The US Government regulates exports in order to uphold national security, protect the domestic economy, and further the foreign policy goals and international obligations of the United States. The Export Administration Regulations (EAR) are issued in accordance with laws governing certain exports, re-exports, and related activities. The Office of Foreign Assets Control (OFAC) Regulations, which enforce economic and trade sanctions against certain foreign countries and individuals that pose a threat to the United States, as well as the International Traffic in Arms Regulations (ITAR), which govern defense materials, are outside the scope of this memo.

II. HISTORY

The Export Administration Act of 1979 (EAA) provides the statutory authority for the EAR. Although originally slated to expire in 1994, the EAA has been consistently reauthorized by statute or by executive order through other statutorily granted authority. The Bureau of Industry and Security (BIS) of the Department of Commerce, which promulgated the EAR, received authority from the EAA to regulate exports and issue export licenses.

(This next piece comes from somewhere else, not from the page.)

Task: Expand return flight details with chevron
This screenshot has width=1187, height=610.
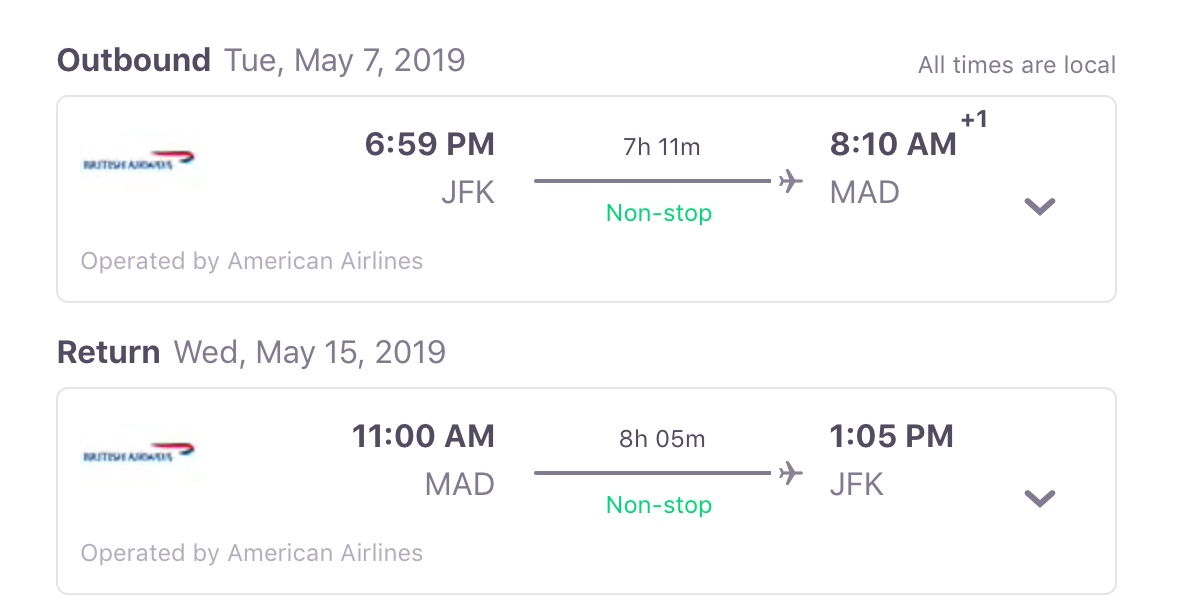Action: (x=1040, y=499)
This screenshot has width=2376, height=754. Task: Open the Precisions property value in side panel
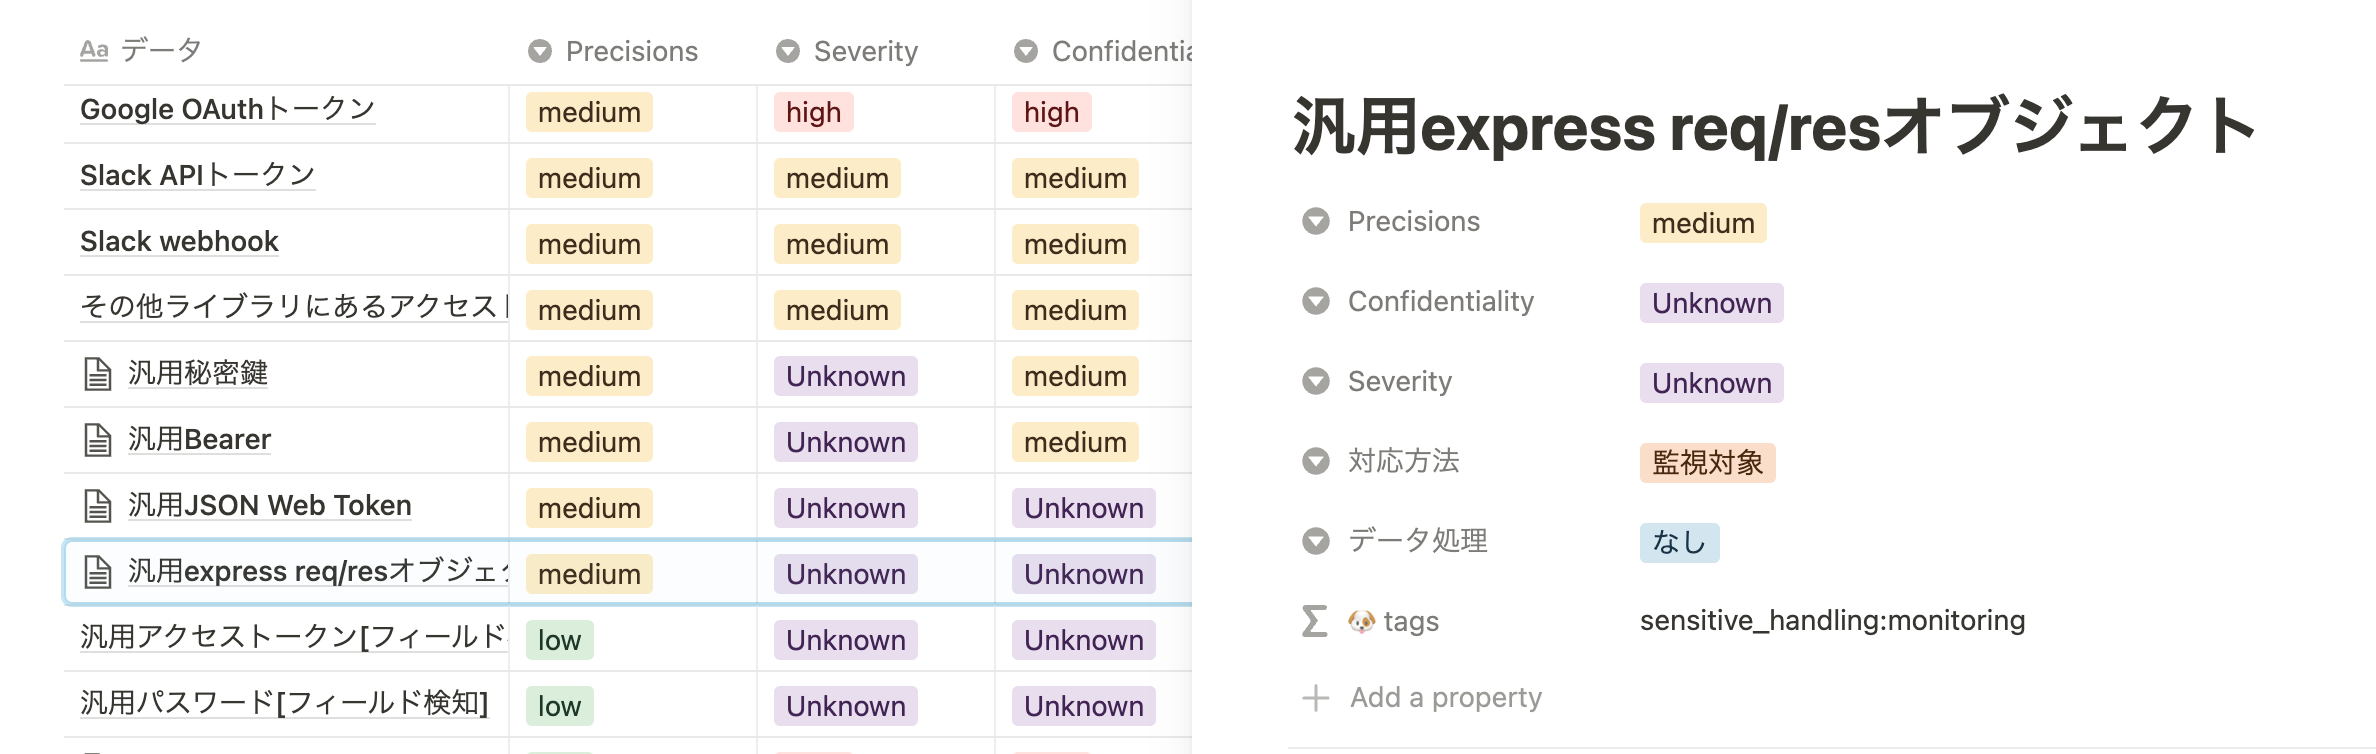point(1702,223)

III. APPLICABILITY TO BYU–HAWAII

The EAR regulate the export of US originated “items,” which include commodities, software, technology, and even certain types of information. To the extent that BYU–Hawaii faculty work with and share US information or technology with foreign nationals or outside the US, BYU–Hawaii is subject to the EAR.

IV. REQUIREMENTS

A. Items Subject to the EAR

The EAR prohibit the export of the following categories of items without an exemption or license:

  • all items in the United States and US Foreign Trade Zones, or in transit through the United States from one country to another that isn’t controlled by one of several other government departments
  • anything originating in the United States, regardless of whether it is currently within the United States
  • foreign commodities that incorporate commodities originating in the United States that are subject to the EAR
  • anything foreign-made that is bundled or combined with something from the United States
  • certain immediate products produced using technology or software from the United States
  • certain commodities produced by a plant or plant component outside the United States if the
  • plant or plant component was the product of technology or software from the United States

In addition to the above items, certain actions not usually considered “exports” may be “deemed exports” subject to the EAR. For instance, sharing information or technology with a foreign national even by demonstration or oral briefing can be a “deemed export.”

B. Exceptions to the EAR

The following are exceptions to the above categories of exports and are not subject to the EAR:

  • anything on the US Munitions List (regulated by the Department of State)
  • exports to certain countries under a trade embargo (regulated by the Treasury Department)
  • exports covered by the Trading with the Enemy Act (relating to trading with those at war with the US) or the International Emergency Economic Powers Act
  • nuclear materials and reactor components (regulated by the Nuclear Regulatory Commission)
  • technology related to producing nuclear materials (regulated by the Department of Energy)
  • unclassified technology in patent applications and amendments (regulated by the Patent and Trademark Office)
  • items sold or loaned by the Department of Defense
  • published books, newspapers, maps, and other publications
  • some publicly available technology and software, such as fundamental research.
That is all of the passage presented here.